The eight-year-old is now nine. I have a hard time wrapping my head around this because I vividly remember sitting in the hospital with my very pregnant wife, who was already two weeks past her due date for reasons that have become crystal clear over the years.
(By comparison, the four-year-old was two weeks early. This also makes perfect sense. It's amazing how two people, sharing much of the same genetic information, can be so completely different.)
Anyway, the now-nine-year-old seems a lot more mature than I was at that age. In fact, as a third-grader, I once knowingly peed in my pants right in the middle of class. In my defense, my third-grade teacher, Mrs. Hare, was something of a hard-ass and I was overly sensitive. (Related: this trait has made its way to the four-year-old. It is eminently annoying.)
We were in the middle of some standardized test, and Mrs. Hare made it clear before we began that if you have to go to the bathroom, do it now. For reasons I still can't explain, I didn't go, and not long afterwards, I had to pee.
(Another of life's great mysteries: WHY DO YOUNG KIDS REFUSE TO GO TO THE BATHROOM?! What do they think they're missing? I can tell them one thing it guarantees: Your parents losing their minds about it. But by all means, continue to dance around and deny it right up until the moment it's too late. We love that.)
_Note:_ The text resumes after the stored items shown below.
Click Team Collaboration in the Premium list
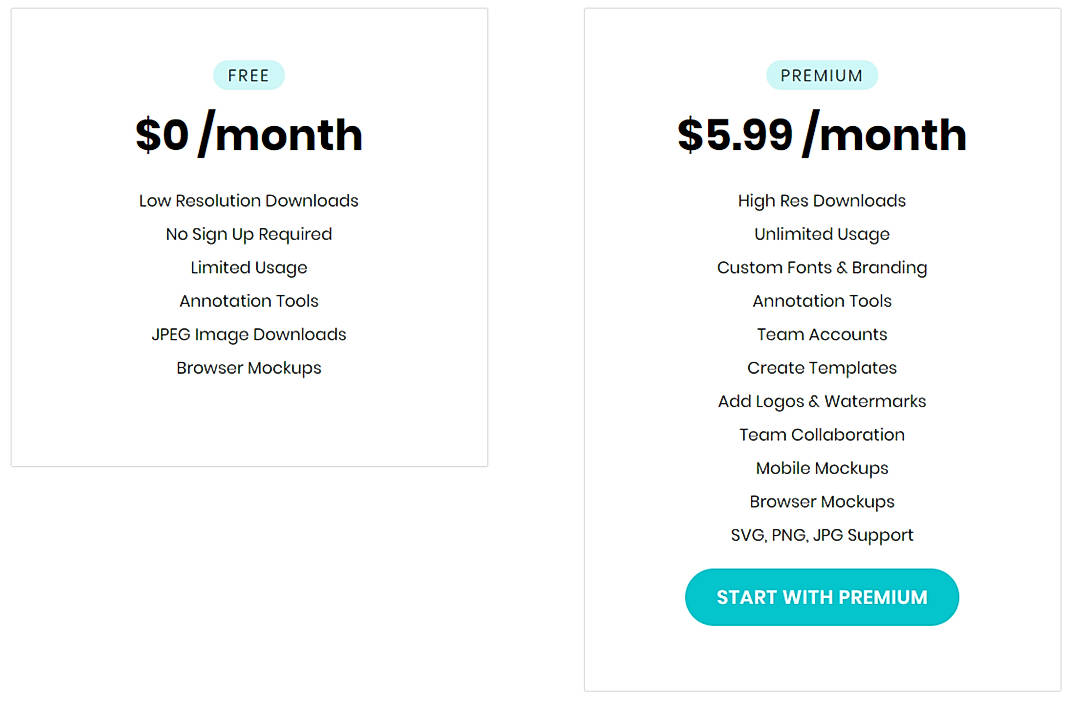This screenshot has height=701, width=1070. tap(821, 434)
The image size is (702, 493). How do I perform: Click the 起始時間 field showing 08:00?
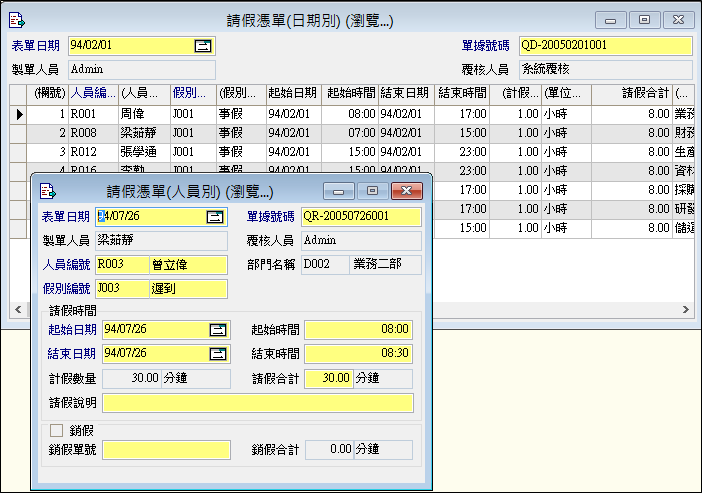click(x=358, y=329)
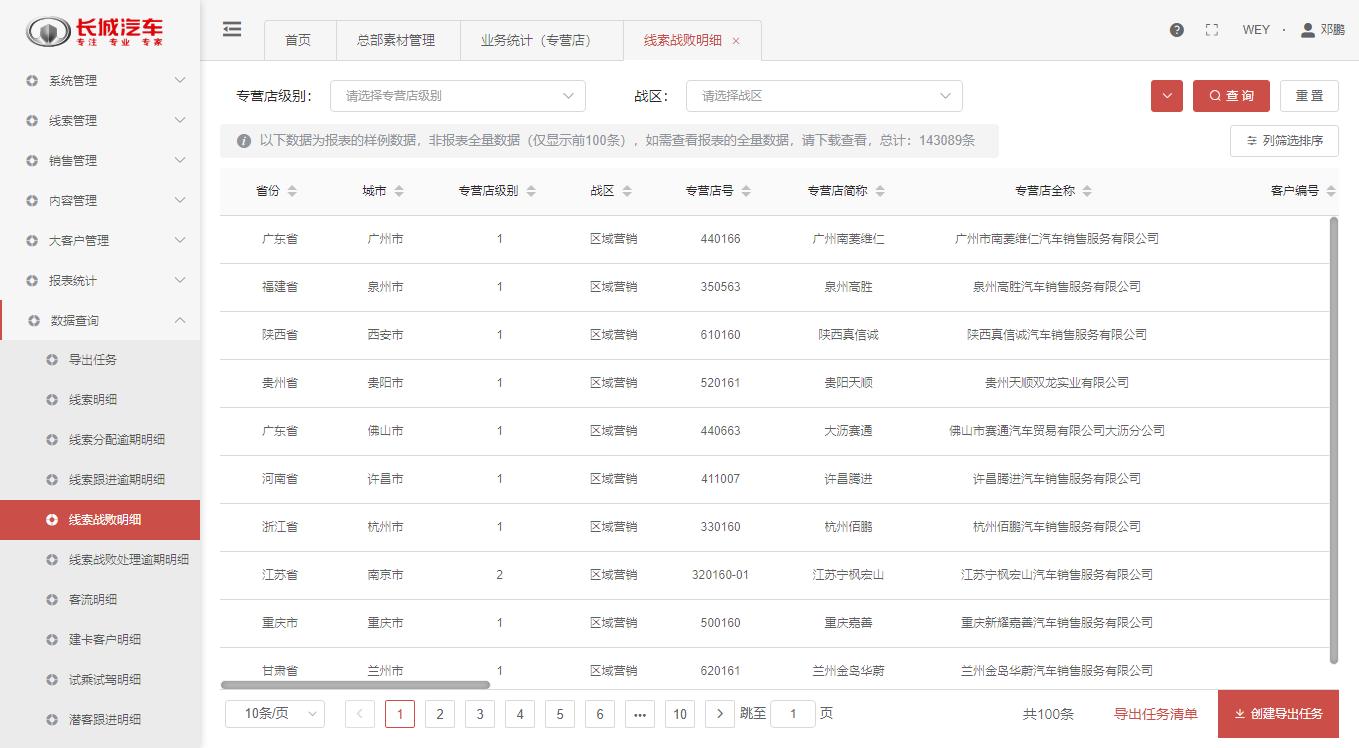This screenshot has height=748, width=1359.
Task: Expand more filters with the red arrow button
Action: click(x=1167, y=96)
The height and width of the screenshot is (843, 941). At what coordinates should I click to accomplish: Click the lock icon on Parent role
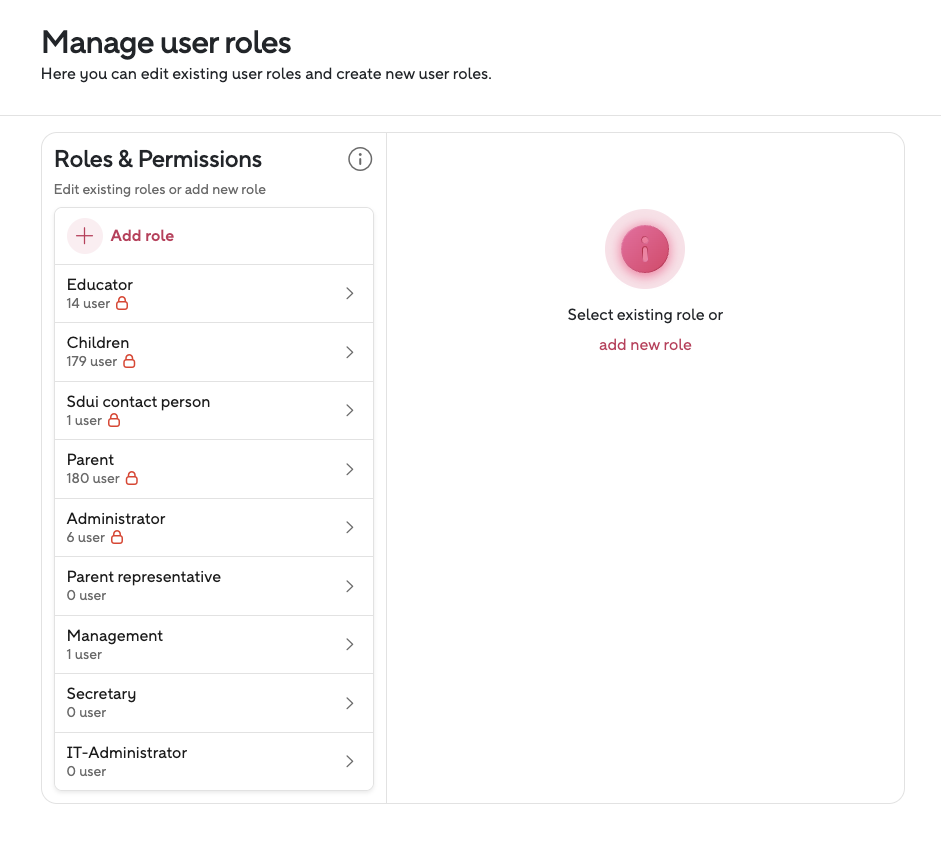[x=131, y=478]
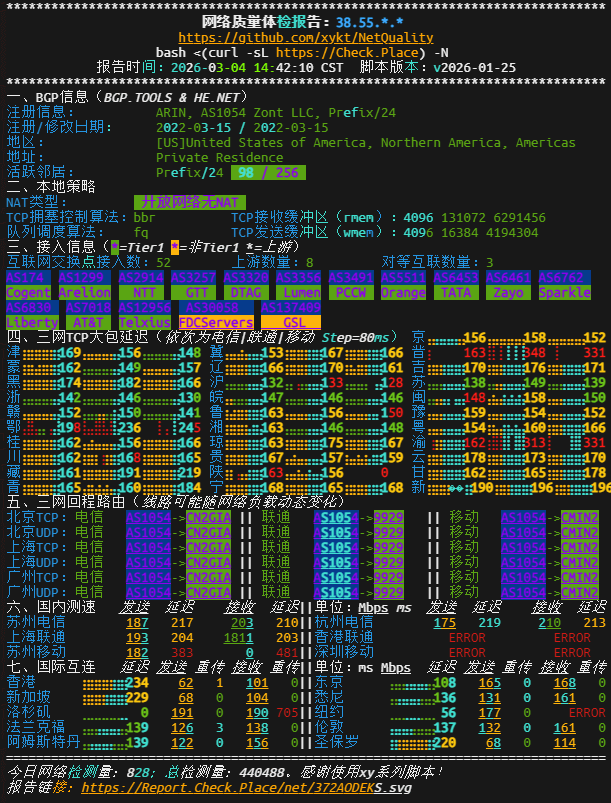Click the Cogent upstream badge
This screenshot has height=803, width=611.
pyautogui.click(x=29, y=293)
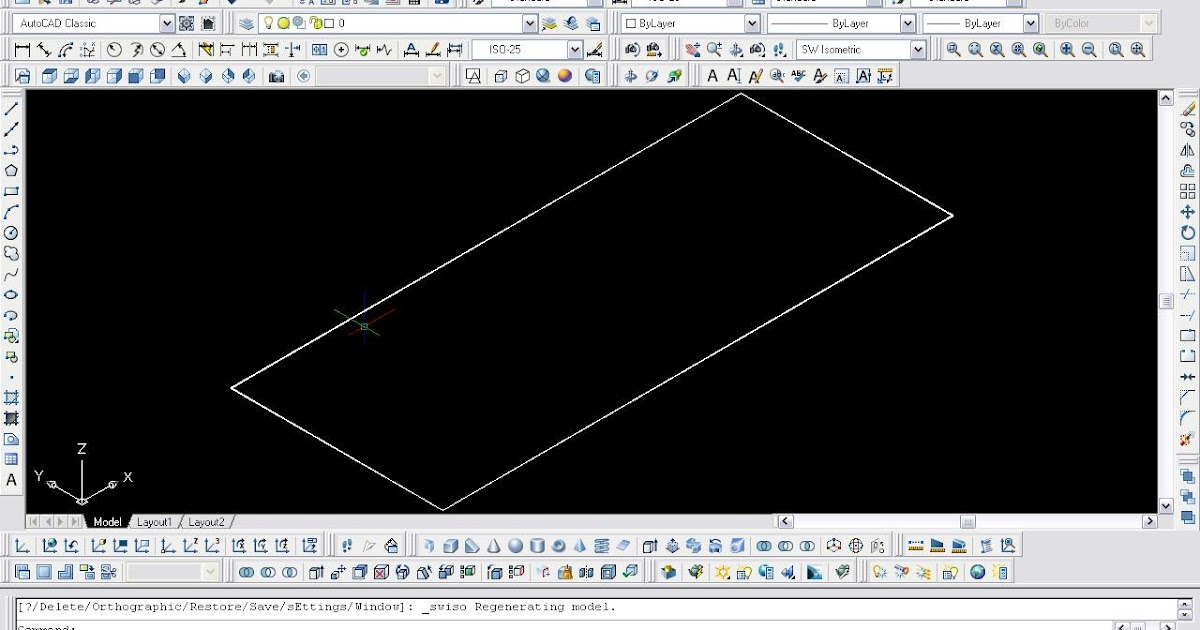The image size is (1200, 630).
Task: Select the Aligned Dimension tool
Action: (x=45, y=47)
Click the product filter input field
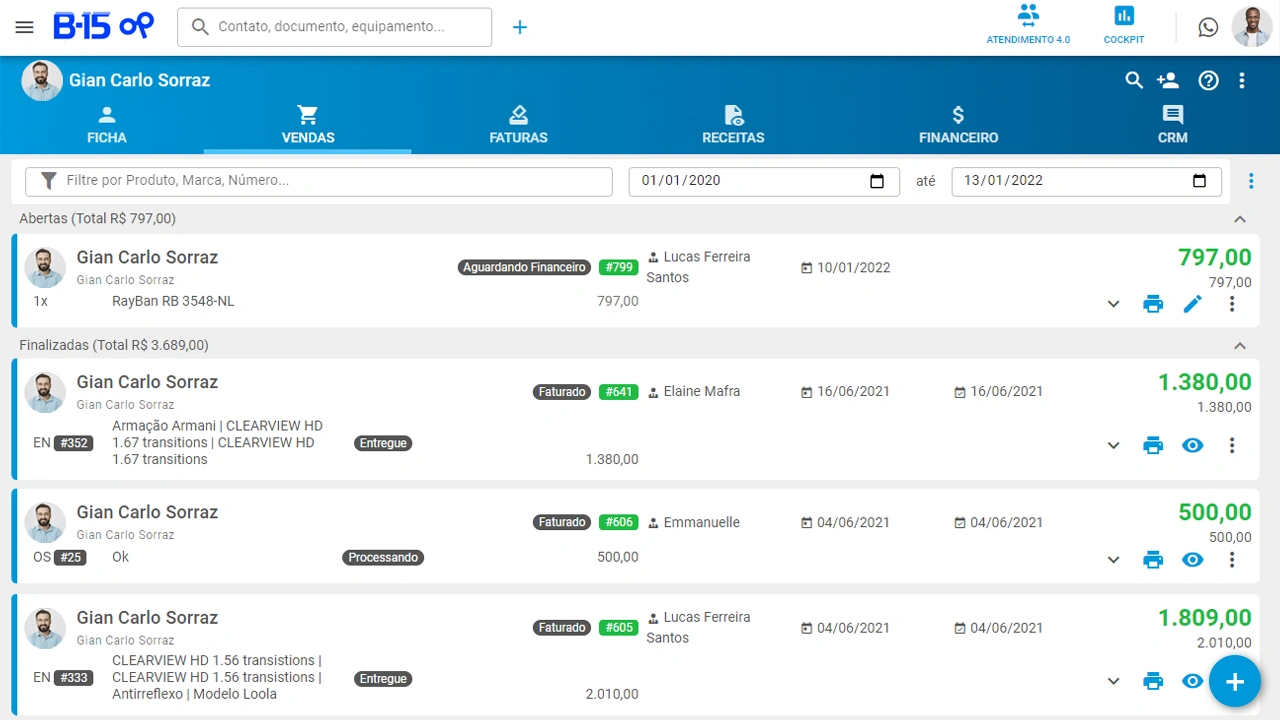The width and height of the screenshot is (1280, 720). (330, 181)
Instead of raising my hand and facing Mrs. Hare's wrath, I decided to hold it. In terms of thinking strategically, the only worse decision may have been announcing to the class that I would be wetting my pants in roughly 4-6 minutes. At this point, the pressure was such that I couldn't think about the test at all and alternated between moving my legs furiously in an attempt to stave off the inevitable and trying to formulate a plausible excuse for when, you know, the inevitable happened.
Oh, I should mention that our desks included wooden slatted seats, which meant that there would be no chance the pee would be contained to the chair. Nope, it would make its way through the aforementioned slats and right onto the hardwood floor, plenty loud for kids actually trying to concentrate on the test to notice.
So it was no surprise when one girl -- I still remember her name but I won't implicate her here -- notified Mrs. Hare that some dumbass wet himself and his surrounding area. I have some recollection of Mrs. Hare asking me what happened. Thinking quickly on my feet, I offered up this wholly believable excuse: I fell in a mud puddle at the bus stop that morning.
I'm fuzzy on what followed -- though I can imagine it involved plenty of laughing -- but the poor woman must've taken pity on me because I don't recall her making a big deal about it.
Silver lining: 30 years later, I have an awesome story. It also sets a low bar for those that follow me; as long as the nine-year-old doesn't pee in his pants over the final three months of the year, he's done better than his old man. That's called sacrifice, people.